Outwardly growing premixed flames in turbulent media

Abstract

The propagation of outwardly expanding premixed flames in turbulent media is examined within the context of the hydrodynamic theory wherein the flame, treated as a surface of density discontinuity separating fresh combustible mixture from burned products, is propagating at a speed dependent upon local geometric and mixture/flow characteristics. An embedded manifold approach, one adept at handling multi-valued and disjointed surfaces which are frequently observed in real flames, is used to couple the flow and flame evolution. A sensitivity analysis, based on mixtures with different Markstein numbers, is performed to investigate early flame kernel development in addition to its long-term evolution. The focus is to understand the effect of turbulent flow characteristics, distinguished by the intensity of velocity fluctuations and its integral length scale, in addition to intrinsic flame instabilities (predominantly the Darrieus-Landau instability) on flame propagation.
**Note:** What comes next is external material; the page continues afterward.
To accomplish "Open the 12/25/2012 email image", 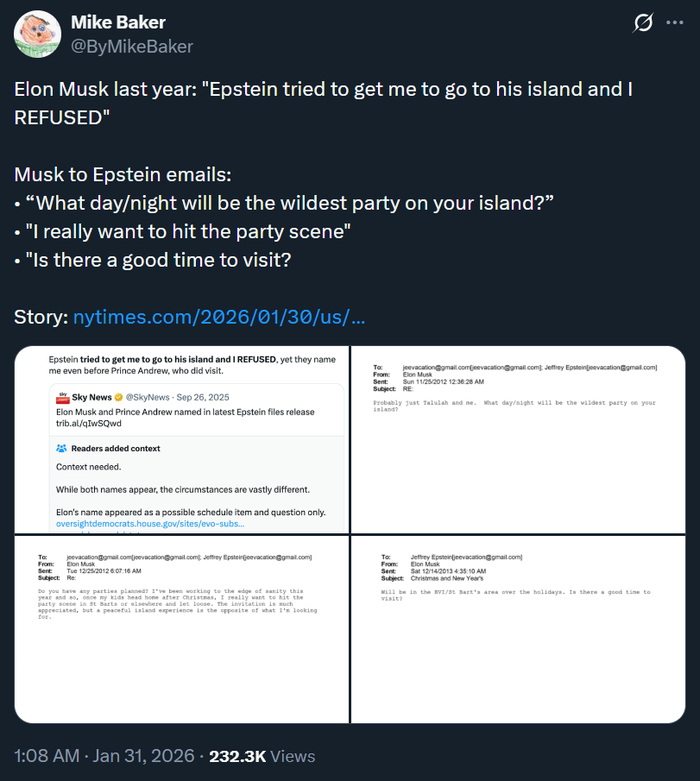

The overarching objective is to quantify their influence on the flame morphology and burning rate and to construct scaling laws for the turbulent flame speed through appropriate modifications of Damköhler’s first hypothesis. Flame-turbulence interactions are inferred from statistical quantities based on its developing flame topology, including local flame curvature and hydrodynamic strain, and their combined effects integrated into the flame stretch rate experienced by the flame and the local flame speed deviation from the laminar flame speed.